2) I've turned more inward during my practice, since there are less distractions. There's no guy breathing hard on my neck because our mats are an inch apart, no cell phones ringing, and no teacher talking excessively during savasana. While there are still noisy moments at home, it is much easier to control or ignore behind a closed door. Creating boundaries and expectations with my family and pets gave me more quiet time. I can meditate for as long as I like after my practice without all of the chaos of a mass exodus from class.
3) I move at my own pace so I practice more on my breath, which makes the yoga increasingly more meditative. Some days you are tired and want to just do 3 sun salutations and a forward fold, and now you can. It is your practice.
4) I'm saving time and energy by not driving, looking for a parking place, or checking in. Now I just go to my sacred space and practice. This has led to a more relaxed and overall sacred view of my practice. And it's free! There is nothing like a solo practice on a rainy day with the window open.
5) I am more flexible physically. This came as a surprise. I really thought without the heat and intensity of the studio, I'd become less flexible. I thought I needed a teacher to push me in order to succeed in getting better at yoga. This was not the case for me as I've learned you build heat from the inside, not from the outside, and that there is no goal in yoga to reach. The flexibility I've created is from practice, not from the artificial heat of the room. There is no goal. Just me practicing to feel good.
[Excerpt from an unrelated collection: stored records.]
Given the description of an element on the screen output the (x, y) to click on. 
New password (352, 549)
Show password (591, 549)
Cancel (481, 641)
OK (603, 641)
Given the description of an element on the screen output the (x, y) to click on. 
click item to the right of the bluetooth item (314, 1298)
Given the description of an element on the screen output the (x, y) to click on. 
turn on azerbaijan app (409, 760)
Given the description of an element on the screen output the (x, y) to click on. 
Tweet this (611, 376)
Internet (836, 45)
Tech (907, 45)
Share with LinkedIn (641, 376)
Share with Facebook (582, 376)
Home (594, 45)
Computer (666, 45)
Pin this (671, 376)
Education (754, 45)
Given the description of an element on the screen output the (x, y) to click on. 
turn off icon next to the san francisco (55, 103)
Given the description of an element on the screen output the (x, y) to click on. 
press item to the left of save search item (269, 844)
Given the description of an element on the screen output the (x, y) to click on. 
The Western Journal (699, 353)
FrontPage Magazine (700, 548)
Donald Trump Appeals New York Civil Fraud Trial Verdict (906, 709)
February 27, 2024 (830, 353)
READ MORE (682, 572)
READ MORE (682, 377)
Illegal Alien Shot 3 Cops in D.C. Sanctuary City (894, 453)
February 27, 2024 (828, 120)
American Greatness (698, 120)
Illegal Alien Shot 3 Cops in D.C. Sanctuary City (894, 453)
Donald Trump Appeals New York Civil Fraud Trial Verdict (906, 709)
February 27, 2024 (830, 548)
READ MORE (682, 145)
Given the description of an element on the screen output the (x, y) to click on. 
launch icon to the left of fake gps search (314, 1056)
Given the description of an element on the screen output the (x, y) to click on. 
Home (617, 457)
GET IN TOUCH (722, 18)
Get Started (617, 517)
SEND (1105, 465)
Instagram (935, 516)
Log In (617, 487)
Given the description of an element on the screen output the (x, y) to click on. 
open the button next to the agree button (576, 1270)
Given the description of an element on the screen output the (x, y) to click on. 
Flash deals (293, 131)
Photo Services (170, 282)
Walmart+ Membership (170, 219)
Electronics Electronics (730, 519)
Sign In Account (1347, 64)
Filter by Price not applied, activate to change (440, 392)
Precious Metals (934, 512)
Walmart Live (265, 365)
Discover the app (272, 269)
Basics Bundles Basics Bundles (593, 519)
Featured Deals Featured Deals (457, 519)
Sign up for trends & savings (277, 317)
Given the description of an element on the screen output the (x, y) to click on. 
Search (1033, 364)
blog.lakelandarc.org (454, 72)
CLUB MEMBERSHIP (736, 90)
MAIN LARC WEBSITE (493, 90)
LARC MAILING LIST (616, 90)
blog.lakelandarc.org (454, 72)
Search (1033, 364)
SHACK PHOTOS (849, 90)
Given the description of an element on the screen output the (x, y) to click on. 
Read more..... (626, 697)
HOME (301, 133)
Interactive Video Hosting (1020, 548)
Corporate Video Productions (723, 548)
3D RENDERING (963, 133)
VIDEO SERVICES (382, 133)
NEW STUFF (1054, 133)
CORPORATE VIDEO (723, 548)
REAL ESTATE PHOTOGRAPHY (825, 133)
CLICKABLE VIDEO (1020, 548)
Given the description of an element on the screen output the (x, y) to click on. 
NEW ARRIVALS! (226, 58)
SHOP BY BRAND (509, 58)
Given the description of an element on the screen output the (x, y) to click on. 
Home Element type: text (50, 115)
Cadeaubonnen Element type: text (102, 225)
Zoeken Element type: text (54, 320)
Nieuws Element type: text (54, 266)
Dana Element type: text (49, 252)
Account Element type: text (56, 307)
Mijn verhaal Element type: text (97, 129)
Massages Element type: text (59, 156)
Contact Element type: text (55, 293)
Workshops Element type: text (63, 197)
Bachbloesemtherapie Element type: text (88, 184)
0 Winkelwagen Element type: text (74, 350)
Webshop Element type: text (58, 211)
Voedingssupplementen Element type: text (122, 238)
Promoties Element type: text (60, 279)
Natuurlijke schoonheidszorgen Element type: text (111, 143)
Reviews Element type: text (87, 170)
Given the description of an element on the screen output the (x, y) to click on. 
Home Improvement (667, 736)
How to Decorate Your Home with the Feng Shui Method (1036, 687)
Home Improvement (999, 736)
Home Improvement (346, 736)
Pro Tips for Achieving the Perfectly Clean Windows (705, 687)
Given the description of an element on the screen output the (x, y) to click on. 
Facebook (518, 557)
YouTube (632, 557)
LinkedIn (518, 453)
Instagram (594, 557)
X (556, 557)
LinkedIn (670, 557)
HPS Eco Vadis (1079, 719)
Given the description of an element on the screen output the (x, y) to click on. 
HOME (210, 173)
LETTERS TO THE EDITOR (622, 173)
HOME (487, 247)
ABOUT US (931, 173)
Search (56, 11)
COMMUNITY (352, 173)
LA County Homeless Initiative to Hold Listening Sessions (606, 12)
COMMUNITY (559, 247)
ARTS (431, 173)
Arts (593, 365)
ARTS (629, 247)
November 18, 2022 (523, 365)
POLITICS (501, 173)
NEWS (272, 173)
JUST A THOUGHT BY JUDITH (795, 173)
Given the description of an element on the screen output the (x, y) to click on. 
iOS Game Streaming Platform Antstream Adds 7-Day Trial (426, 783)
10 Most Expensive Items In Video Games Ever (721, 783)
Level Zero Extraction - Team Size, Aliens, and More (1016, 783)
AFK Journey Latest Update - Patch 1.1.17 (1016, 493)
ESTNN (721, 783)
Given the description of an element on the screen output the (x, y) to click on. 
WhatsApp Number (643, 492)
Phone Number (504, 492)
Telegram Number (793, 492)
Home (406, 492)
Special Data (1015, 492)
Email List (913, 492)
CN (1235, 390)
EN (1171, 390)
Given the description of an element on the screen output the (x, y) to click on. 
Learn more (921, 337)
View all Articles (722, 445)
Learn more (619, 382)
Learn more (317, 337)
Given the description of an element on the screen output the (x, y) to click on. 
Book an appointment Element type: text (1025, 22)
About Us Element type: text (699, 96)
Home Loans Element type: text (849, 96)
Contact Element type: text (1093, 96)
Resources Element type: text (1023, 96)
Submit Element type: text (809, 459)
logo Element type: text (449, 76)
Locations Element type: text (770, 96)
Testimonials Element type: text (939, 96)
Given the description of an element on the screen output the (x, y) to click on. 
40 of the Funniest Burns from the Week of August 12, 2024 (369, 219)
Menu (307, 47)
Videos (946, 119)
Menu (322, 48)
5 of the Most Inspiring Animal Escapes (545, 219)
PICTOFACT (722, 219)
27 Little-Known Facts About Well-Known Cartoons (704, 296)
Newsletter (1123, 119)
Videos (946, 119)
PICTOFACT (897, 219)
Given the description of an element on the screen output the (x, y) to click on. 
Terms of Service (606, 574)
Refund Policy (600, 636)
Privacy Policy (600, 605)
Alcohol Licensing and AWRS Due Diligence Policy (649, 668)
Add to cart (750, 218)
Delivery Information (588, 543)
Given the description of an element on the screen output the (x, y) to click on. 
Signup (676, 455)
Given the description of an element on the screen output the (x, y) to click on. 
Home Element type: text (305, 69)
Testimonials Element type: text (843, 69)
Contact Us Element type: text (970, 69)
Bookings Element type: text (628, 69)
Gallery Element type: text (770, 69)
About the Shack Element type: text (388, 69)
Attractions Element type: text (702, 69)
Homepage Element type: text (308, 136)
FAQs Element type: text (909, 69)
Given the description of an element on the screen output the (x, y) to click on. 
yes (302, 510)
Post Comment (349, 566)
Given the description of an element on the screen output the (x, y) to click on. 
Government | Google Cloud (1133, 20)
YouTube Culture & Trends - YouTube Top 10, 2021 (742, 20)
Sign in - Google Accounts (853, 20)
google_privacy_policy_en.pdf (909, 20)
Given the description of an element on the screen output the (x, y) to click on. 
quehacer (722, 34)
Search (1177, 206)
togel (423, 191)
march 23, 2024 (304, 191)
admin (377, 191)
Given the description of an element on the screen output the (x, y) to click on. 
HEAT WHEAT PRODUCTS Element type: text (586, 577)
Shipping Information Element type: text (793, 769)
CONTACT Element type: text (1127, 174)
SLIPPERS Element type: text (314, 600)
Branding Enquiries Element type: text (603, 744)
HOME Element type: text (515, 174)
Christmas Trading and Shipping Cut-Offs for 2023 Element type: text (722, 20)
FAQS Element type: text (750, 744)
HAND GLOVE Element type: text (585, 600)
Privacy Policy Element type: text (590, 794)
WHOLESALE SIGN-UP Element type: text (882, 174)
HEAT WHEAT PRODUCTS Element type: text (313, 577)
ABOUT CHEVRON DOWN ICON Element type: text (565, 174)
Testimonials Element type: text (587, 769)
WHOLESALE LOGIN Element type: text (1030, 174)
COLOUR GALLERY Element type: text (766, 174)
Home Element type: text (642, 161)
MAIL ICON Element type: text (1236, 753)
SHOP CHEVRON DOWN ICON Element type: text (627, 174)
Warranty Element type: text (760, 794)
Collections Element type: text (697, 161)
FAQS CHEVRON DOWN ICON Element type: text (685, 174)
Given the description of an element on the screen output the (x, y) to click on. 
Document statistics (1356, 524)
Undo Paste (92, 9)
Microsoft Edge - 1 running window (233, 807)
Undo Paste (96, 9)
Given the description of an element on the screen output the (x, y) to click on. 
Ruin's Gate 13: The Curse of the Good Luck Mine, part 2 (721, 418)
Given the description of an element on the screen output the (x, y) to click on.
While some may find home practice is not for them, I do strongly believe that it should be explored at least once as a practice in self discovery. It can be daunting if you are new to yoga and don't quite know if your alignment is correct. A video may help ease some of this apprehension until you get more comfortable with your practice. The studio is great for learning and socializing, but a home practice is YOURS.
I've since visited my studio, and enjoyed the change of pace, but felt a bit exposed, distracted and less sacred. And of course, I instantly reverted to my fancy poses. Maybe one day I won't feel the need to perform in a led class, but for now my home practice feels so much more authentic.